:: Activity ::
Show each line of the entries below in which the word "label" appears.
____
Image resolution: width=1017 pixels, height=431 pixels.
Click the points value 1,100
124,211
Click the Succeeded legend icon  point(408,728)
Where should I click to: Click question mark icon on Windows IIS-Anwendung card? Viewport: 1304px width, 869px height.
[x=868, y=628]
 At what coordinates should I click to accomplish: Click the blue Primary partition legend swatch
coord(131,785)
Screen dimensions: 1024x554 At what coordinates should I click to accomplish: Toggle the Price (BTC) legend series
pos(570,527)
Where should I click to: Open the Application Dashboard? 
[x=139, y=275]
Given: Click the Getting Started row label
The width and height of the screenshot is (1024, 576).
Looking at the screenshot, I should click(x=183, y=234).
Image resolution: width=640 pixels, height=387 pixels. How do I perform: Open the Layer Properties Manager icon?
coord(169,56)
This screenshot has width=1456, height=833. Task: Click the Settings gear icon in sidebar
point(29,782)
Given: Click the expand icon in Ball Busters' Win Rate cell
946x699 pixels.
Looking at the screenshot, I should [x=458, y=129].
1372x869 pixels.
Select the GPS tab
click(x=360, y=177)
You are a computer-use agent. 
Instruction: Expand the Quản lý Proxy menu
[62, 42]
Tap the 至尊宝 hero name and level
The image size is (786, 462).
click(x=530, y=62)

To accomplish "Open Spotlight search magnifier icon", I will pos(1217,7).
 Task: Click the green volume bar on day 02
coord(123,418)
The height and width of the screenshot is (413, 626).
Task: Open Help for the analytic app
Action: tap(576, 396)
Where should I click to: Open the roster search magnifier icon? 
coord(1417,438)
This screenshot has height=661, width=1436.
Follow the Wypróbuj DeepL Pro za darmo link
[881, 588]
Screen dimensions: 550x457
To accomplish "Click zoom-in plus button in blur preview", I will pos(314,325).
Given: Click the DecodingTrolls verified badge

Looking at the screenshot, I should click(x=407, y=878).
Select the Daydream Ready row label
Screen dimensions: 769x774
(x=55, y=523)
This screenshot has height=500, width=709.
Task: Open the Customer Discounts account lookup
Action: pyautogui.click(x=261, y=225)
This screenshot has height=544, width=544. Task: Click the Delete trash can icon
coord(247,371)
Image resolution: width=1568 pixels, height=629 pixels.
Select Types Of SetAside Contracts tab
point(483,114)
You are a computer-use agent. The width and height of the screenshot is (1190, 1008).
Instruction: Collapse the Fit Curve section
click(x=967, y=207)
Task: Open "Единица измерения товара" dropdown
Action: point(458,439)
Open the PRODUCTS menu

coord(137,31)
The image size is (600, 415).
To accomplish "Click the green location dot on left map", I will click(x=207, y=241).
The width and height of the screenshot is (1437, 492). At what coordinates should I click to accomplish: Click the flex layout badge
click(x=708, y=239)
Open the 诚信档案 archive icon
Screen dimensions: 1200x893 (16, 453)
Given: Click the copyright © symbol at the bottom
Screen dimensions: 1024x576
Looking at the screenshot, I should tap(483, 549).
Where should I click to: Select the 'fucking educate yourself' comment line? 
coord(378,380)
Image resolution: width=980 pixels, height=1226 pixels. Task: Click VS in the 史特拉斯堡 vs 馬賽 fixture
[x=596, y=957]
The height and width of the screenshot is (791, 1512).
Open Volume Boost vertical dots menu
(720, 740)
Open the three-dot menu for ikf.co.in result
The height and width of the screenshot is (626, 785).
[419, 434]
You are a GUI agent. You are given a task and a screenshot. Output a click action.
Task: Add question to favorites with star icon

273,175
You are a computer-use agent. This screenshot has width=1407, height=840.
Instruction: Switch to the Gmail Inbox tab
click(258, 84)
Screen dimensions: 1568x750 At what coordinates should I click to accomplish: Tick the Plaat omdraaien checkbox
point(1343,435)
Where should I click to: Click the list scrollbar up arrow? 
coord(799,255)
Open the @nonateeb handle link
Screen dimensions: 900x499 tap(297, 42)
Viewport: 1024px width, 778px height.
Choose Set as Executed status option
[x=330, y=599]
____
:: Task output ::
Given: Click the Getting Started row label
Select the Daydream Ready row label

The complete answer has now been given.